A/B testing is a common method for comparing the performance of two different versions of a web page, advertisement, or other marketing asset. With BigQuery, you can use SQL queries to analyse the results of an A/B test.

Assuming you have a dataset called user_analytics with a table called ab_test_results containing columns user_id, variant (A or B), session_duration, and conversion (1 if the user converted, 0 otherwise), you could analyse the results as follows:

Creating a mock dataset for this A/B test analysis can be done using SQL in BigQuery. For example, let's create a simple table named ab_test_results with fields for user_id, variant, session_duration, and conversion.

Here's an SQL code to create this table and populate it with some sample data:

SQL

CREATE OR REPLACE TABLE `user_analytics.ab_test_results` (
  user_id STRING,
  variant STRING,
  session_duration INT64,
  conversion INT64
) AS
SELECT
  FORMAT("USER-%05d", x) AS user_id,
  IF(MOD(x, 2) = 0, "A", "B") AS variant,
  CAST(300 + RAND() * 300 AS INT64) AS session_duration,
  IF(RAND() < 0.15, 1, 0) AS conversion
FROM (
  SELECT
    GENERATE_ARRAY(1, 10000) AS numbers
) t, UNNEST(t.numbers) x;

This code creates a table with 10,000 rows. Each row represents a user. The user_id is a string like "USER-00001", "USER-00002", etc. The variant is "A" for even-numbered users and "B" for odd-numbered users. The session_duration is a random number between 300 and 600 (simulating the duration of a session in seconds), and conversion is a random binary value (0 or 1) with a probability of 0.15 for a conversion (simulating a conversion rate of 15%).

Please note that the conversion rate and session duration are random for this mock dataset, so it won't necessarily reflect real-world distributions or conversion rates.

You can adjust the table size, session duration range, conversion rate, or other parameters as needed for your specific use case.

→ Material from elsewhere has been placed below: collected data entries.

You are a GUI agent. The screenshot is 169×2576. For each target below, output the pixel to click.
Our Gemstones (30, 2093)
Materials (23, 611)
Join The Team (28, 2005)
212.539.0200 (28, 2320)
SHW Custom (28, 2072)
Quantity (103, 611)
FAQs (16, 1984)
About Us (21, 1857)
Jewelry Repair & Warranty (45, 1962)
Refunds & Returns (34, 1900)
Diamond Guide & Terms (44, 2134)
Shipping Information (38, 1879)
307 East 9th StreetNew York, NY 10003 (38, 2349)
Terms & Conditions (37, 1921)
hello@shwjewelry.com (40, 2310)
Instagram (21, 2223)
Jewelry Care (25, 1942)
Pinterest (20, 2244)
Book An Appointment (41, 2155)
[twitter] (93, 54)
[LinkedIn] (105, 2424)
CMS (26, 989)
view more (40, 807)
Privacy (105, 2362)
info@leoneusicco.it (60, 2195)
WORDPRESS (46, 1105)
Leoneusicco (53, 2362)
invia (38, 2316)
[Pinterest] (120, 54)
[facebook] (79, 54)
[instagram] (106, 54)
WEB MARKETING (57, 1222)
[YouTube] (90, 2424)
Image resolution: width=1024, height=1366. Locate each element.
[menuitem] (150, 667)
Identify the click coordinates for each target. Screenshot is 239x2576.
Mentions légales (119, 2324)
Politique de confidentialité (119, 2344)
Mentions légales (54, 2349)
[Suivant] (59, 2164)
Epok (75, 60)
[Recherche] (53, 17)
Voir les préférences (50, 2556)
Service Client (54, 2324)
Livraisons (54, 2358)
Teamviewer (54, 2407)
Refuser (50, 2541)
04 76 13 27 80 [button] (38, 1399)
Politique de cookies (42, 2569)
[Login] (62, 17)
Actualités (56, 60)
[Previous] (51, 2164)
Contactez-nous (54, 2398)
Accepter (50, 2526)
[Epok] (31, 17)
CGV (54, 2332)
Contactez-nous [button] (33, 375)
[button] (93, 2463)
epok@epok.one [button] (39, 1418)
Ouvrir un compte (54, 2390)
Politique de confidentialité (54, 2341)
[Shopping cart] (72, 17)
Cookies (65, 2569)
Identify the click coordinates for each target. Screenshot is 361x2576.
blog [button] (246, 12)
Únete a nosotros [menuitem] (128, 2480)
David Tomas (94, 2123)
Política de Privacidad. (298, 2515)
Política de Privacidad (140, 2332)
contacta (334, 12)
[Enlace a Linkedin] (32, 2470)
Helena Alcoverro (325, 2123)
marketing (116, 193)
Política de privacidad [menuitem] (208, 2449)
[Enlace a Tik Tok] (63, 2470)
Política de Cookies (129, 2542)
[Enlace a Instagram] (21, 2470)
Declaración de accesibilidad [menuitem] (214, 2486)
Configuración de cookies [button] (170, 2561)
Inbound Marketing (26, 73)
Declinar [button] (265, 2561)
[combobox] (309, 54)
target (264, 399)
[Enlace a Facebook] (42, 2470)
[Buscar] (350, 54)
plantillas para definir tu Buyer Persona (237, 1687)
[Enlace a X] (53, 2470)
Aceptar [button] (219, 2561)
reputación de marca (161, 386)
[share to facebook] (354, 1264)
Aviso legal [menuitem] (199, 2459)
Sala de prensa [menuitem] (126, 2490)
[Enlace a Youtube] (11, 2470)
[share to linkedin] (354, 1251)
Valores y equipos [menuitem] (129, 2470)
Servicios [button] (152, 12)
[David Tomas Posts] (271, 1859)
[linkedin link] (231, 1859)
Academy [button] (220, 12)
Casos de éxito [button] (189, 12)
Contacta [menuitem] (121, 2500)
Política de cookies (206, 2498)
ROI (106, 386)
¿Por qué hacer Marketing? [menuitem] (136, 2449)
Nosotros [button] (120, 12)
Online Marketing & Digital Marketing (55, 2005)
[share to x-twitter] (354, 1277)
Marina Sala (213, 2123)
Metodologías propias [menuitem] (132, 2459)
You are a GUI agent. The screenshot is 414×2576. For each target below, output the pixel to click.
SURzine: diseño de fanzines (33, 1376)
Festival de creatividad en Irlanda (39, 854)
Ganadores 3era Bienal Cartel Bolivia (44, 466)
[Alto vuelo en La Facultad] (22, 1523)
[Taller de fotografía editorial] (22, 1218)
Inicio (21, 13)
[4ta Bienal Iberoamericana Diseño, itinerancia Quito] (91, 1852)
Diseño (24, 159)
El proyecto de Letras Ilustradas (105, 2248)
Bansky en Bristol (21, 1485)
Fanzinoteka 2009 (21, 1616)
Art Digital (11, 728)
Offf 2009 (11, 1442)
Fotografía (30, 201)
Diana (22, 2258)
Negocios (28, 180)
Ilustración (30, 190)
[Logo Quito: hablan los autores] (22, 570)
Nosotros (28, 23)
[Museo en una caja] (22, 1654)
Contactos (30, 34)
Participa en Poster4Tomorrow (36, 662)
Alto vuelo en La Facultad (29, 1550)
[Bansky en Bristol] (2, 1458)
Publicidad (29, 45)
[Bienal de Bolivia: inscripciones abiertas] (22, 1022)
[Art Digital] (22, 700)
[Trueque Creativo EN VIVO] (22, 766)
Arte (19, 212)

First, example, without ML calculates the overall conversion rate for each variant:

SQL

SELECT
  variant,
  COUNTIF(conversion = 1) AS conversions,
  COUNT(*) AS total_users,
  COUNTIF(conversion = 1) / COUNT(*) AS conversion_rate
FROM
  `user_analytics.ab_test_results`
GROUP BY
  variant;

This query returns the number of conversions (users who completed a desired action, like making a purchase or signing up for a newsletter) and the total number of users for each variant, as well as the conversion rate (the percentage of users who converted).

To determine if the difference in conversion rates is statistically significant, you could perform a chi-square test. BigQuery doesn't have built-in functionality for this, but you can compute the chi-square statistic and p-value in a programming language like Python or R using the result of the previous query.

If you want to dig deeper, you could also look at the effect of the variant on session duration:

SQL

SELECT
  variant,
  AVG(session_duration) AS average_session_duration
FROM
  `user_analytics.ab_test_results`
GROUP BY
  variant;

This query returns the average session duration for each variant. A significant difference in session duration could indicate that one variant is more engaging than the other.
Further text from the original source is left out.